The REAL challenge with using the collabrified apps is the need for good curricula

posted by: Elliot Soloway on 10/22/2015 12:04 pm

The REAL challenge with using the collabrified apps is the need for good curricula... it is NOT obvious how to create a lesson where collaboration is at the core of the unit.... where, pairs of students, say, work together on a task. In the doing of that task, then, conversation will take place, problems/questions/differences of opinion will emerge - in the resolution of those problems/questions/differences of opinion will come REAL learning. But creating the tasks - the contexts that will insure that the "right" conversations take place.. WOW.. how does one go about doing that? We are looking for folks to help us in creating those curricula. Step 1: use the collabrified apps on SOME task, just to get going. Step 2. Reflect on what just happened! Comments are MOST welcome!!

post moderated on 10/22/2015

The "right" conversations

posted by: Dave Smith on 10/23/2015 7:58 am

The website has some helpful tools around creating effective science dialog in the classroom that might be useful in creating curricula around WeCollabrify apps.

Dave Smith, Da Vinci Science Center

VERY good suggestions...

posted by: Elliot Soloway on 11/5/2015 6:12 pm

"Great teaching can be learned" = this the first sentence on the suggested by Dave... What a powerful way to start!! and there are indeed guides to what a GOOD science conversation is... thank you for the pointer to a VERY interesting site!

TRY the free apps!!

posted by: Elliot Soloway on 10/22/2015 1:44 pm

Folks, if you want to try the free, collabrified apps -- WeCompose (writing), WeMap (concept mapping), WeKWL (KWL charting) WeSketch (drawing and animating), drop me an email and i will give you a personal walk through in about 15 minutes! About 500 students in grades 1-7 in Michigan and California are using the apps now.
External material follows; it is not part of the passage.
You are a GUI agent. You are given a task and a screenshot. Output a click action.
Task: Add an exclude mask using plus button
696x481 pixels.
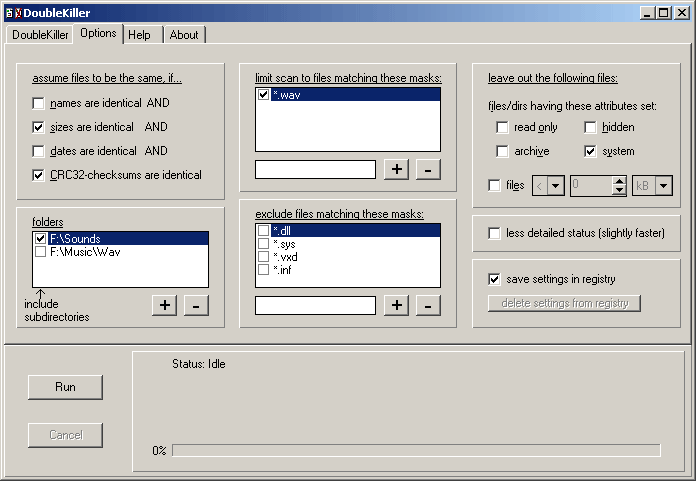coord(396,305)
All the apps are device-agnostic - they will run in a browser on any device!! The apps are perfect for BYOD classrooms

the apps are at:
my email is:

Drop me a note and we will schedule a time to chat.
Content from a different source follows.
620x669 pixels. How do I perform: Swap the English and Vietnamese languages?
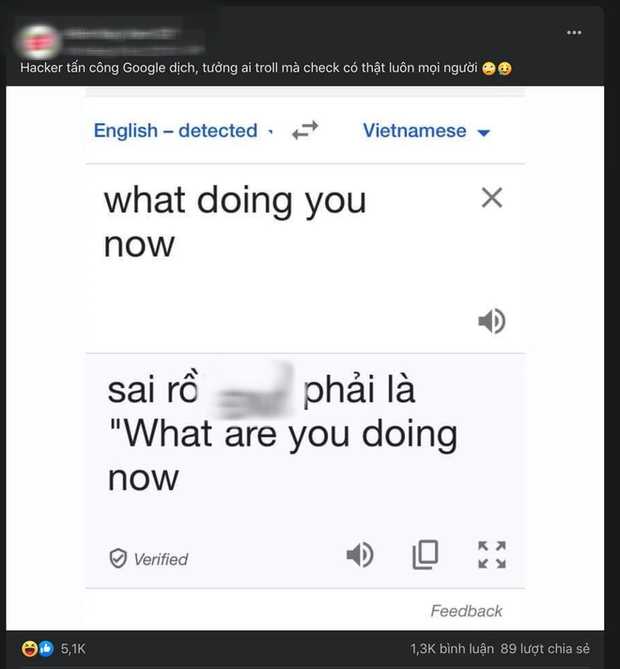(304, 130)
posted by: Larry Suter on 10/23/2015 11:06 am

Elliott, talk to some sociologists. Group behavior is pretty well understood. Elizabeth Cohen at Stanford performed some very interesting studies in which students where assigned specific roles in a discussion. Talk to some of her colleagues. Actually, there are some good people in sociology in Ann Arbor too!

A friend from the past!!

posted by: Elliot Soloway on 11/5/2015 6:30 pm

Hey Larry!! VERY nice to hear from you! I will indeed look into the social folks... thank you!